**Task requirements:** Summarize the comment thread below in two sentences.

**Text shown:**
Comment by Roland_Smith Wed Oct 26 20:02:26 2011

I have three of these and they can not take 40 knot winds. The top has been cheapened since I started buying them some years ago until now it is only a matter of months before the sun eats the fabric top. Without strength in the fabric the frame is useless. Mine have been rolled into a ball and out of three I made two but I'm finding that the frame is being cheapened as well as the top. To strengthen them good enough for the thunderstorms we have here is possible but the "rule of diminishing returns" kicks in. Currently I have them in a protected location, lowered to the lowest notch and extra guy wires but a good sustained 60 knot wind will still take them out I believe. They were made for a day at the beach for suburbanites.

Comment by Oldfool Wed Oct 26 20:32:15 2011
To be fair to our First Up, it did last through over a year of heavy usage. It was Mark's chicken waterer construction station for about a year, rain or shine, until we made the East Wing. Unfortunately, it got a bit bent during that first trial, so the frame had lost some of its structural integrity by the time we moved it to the straw. Guying it down might have helped, but I think we would have really needed to solidify the frame first to do any good. (We tend to get a bit cocky about lack of wind since we only get gusts a couple of times a year.)

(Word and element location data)
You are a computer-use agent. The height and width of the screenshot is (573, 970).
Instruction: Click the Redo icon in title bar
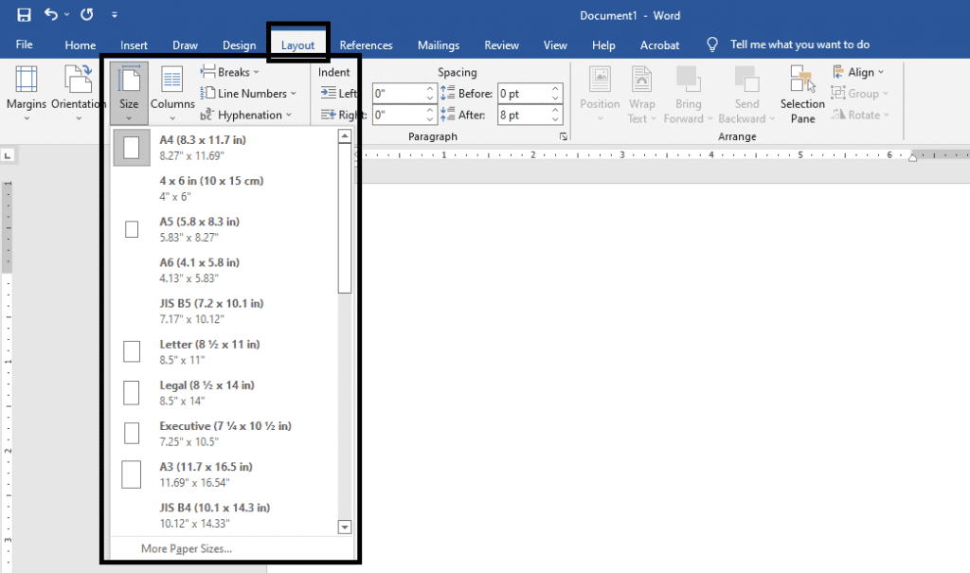87,15
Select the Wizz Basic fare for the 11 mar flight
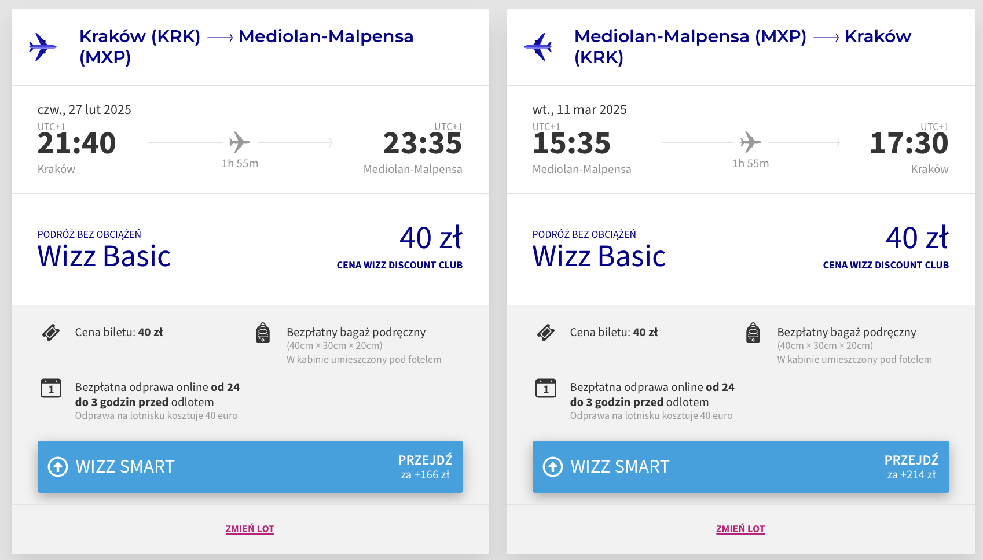 (599, 256)

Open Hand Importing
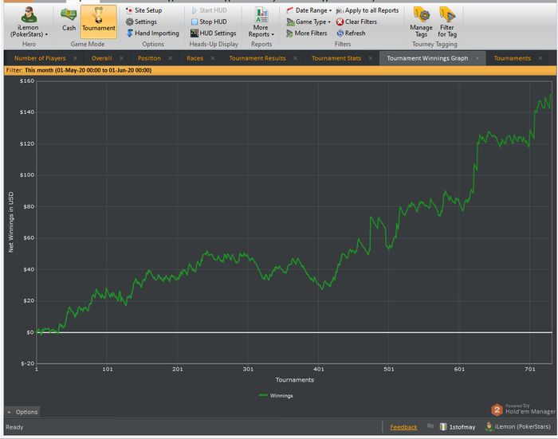coord(156,33)
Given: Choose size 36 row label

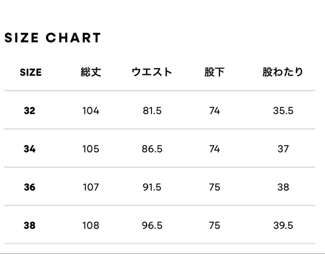Looking at the screenshot, I should (29, 187).
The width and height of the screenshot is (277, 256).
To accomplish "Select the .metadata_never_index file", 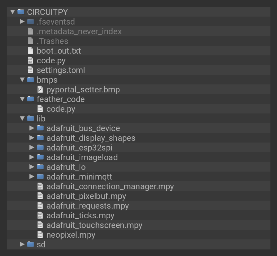I will click(x=79, y=31).
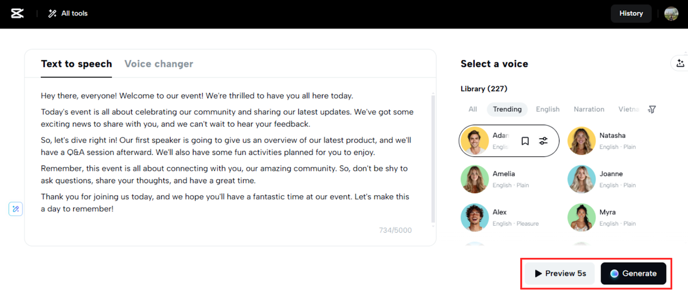Pick the Amelia voice option
Image resolution: width=688 pixels, height=301 pixels.
tap(503, 179)
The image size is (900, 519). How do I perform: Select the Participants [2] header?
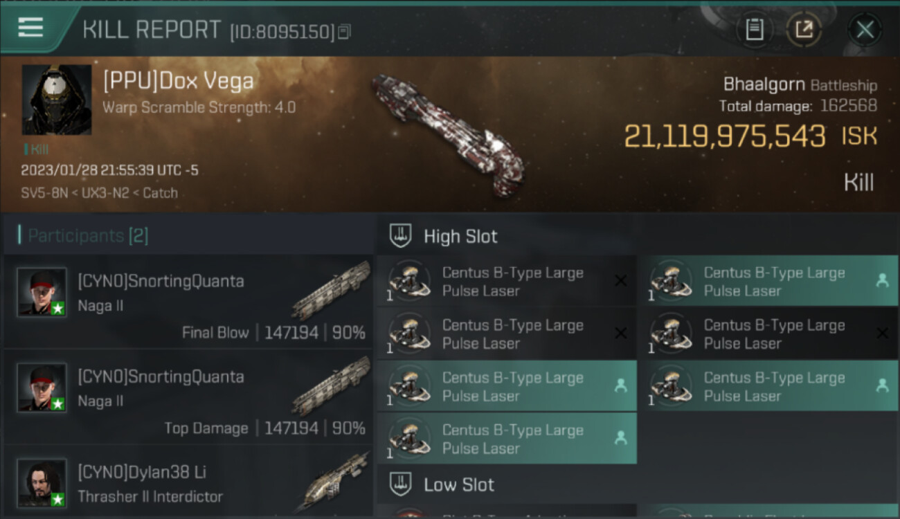coord(88,236)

**Reply to the task:** One commenter says the three they own cannot withstand 40-knot winds, because the fabric tops have been cheapened until the sun eats them within months and the frames are being cheapened as well, leaving them suited only to a day at the beach. A second commenter notes that their First Up lasted over a year of heavy use but was bent during its first trial, so its frame had lost structural integrity, and guying it down would probably have required solidifying the frame first.